My New Blog: TF Workshop

Sunday, July 29, 2007

Building and Installing the Soffit Shelf

I fabricated the shelf that goes around the kitchen soffit. I glued and air-nailed 1/8 cherry plywood to a center core of 1/2 maple plywood. I left the center set back as shown to allow of it to mount to the strips I attached to the soffit.



Here are a couple of pictures of the strips. These are poly glued and air-nailed with 1.5 inch nails. I used a little marking fixture to mark the bottom of the strips all the way around before trying to mount them.



When I mounted the shelves on the strips (tapped it in place with a mallet), I had the unexpected result of having them stay up on their own. Once I put the 45 degree corner peice in place, it became very solid.

I had to basically build the corner piece in place, buy marking, cutting, then hand planing the pieces to fit. If everything were perfect, the piece would have 22.5 degree sides. In this case, they ended up being 21 on one site and 24.5 on the other. It takes a little while to get a good fit, but having tight joints is worth it.

Here are the shelves installed - I still need to put the front trim strip on, which will be dadoed to help provide good support, and allow me to blind nail it.

I have some cast iron 90 degree brackes I will put on top the shelves to reinforce them, and add some decoration.

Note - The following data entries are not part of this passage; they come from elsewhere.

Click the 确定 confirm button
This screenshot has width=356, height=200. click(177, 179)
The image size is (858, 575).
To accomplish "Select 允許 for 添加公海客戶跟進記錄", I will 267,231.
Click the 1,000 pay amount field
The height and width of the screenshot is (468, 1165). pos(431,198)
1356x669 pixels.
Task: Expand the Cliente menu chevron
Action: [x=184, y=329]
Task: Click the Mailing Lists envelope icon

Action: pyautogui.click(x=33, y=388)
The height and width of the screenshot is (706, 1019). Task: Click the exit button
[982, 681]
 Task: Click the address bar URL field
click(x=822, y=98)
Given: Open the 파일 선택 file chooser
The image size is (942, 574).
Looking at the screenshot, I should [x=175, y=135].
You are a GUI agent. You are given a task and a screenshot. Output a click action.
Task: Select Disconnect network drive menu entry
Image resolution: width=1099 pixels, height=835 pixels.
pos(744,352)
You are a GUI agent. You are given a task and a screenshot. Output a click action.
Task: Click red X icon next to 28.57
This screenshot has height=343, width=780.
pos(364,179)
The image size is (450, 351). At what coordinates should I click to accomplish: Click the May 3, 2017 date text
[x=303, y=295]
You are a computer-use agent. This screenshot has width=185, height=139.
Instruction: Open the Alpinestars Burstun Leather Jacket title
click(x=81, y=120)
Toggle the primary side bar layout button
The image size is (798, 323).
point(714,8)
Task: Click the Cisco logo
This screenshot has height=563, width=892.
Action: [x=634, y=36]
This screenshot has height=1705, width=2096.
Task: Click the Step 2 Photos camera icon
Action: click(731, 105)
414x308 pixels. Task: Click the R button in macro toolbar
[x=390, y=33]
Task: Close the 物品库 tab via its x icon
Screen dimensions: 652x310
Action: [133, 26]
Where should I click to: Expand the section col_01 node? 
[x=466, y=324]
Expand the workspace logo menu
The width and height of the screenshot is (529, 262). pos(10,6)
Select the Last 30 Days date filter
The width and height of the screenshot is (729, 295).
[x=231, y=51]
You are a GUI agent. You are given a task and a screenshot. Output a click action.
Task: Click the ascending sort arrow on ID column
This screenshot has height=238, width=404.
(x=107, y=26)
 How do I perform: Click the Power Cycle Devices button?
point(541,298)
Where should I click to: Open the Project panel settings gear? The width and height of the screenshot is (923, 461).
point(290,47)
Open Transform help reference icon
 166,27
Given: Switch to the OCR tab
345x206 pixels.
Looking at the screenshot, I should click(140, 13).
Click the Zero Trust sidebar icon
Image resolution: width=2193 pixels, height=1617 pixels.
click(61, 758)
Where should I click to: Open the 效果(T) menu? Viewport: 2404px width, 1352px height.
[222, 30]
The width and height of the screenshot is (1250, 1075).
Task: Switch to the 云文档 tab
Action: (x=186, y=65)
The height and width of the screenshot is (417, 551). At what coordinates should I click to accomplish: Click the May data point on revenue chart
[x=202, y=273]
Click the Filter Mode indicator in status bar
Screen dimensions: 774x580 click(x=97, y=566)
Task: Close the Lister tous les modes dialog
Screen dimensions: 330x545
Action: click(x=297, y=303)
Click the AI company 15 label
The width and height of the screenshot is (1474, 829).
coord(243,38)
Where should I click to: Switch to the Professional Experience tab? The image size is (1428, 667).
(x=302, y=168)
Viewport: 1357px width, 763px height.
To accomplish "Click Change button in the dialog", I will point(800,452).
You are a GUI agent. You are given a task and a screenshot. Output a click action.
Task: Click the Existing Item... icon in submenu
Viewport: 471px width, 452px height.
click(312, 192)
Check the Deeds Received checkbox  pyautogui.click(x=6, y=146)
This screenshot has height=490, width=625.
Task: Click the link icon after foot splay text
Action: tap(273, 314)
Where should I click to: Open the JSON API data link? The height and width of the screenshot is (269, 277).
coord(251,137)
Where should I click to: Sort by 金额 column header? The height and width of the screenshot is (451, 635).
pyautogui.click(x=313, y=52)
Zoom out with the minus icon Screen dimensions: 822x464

Here is a picture of the kitchen - getting close to complete.


3 comments:

Anonymous said...

Beautiful shelves! Do you have any recent picture? I want to see how the shelves look with all the "stuff" on them. Do they seem to close in the kitchen or does it ever feel like it lowered the ceiling? I want to do something similar but am hesitant....

Green Machine said...

I'd love to know how you figured out that 1.5 inch nails wouldn't puncture the air duct in the soffit? Also, it's unclear how you attached the shelves to the strip you put up. It does not look like the shelves are sitting on top of the strip from the photos, so did you nail the boards up into the strip? That doesn't seem sufficient to hold the weight!

I'm looking to do this myself but certainly have a few questions!

Troy Farwell said...

The shelf has a slot in the back of it that goes over the strips I nailed up. It's glued and tacked from above, so it looks like its seamless from the bottom.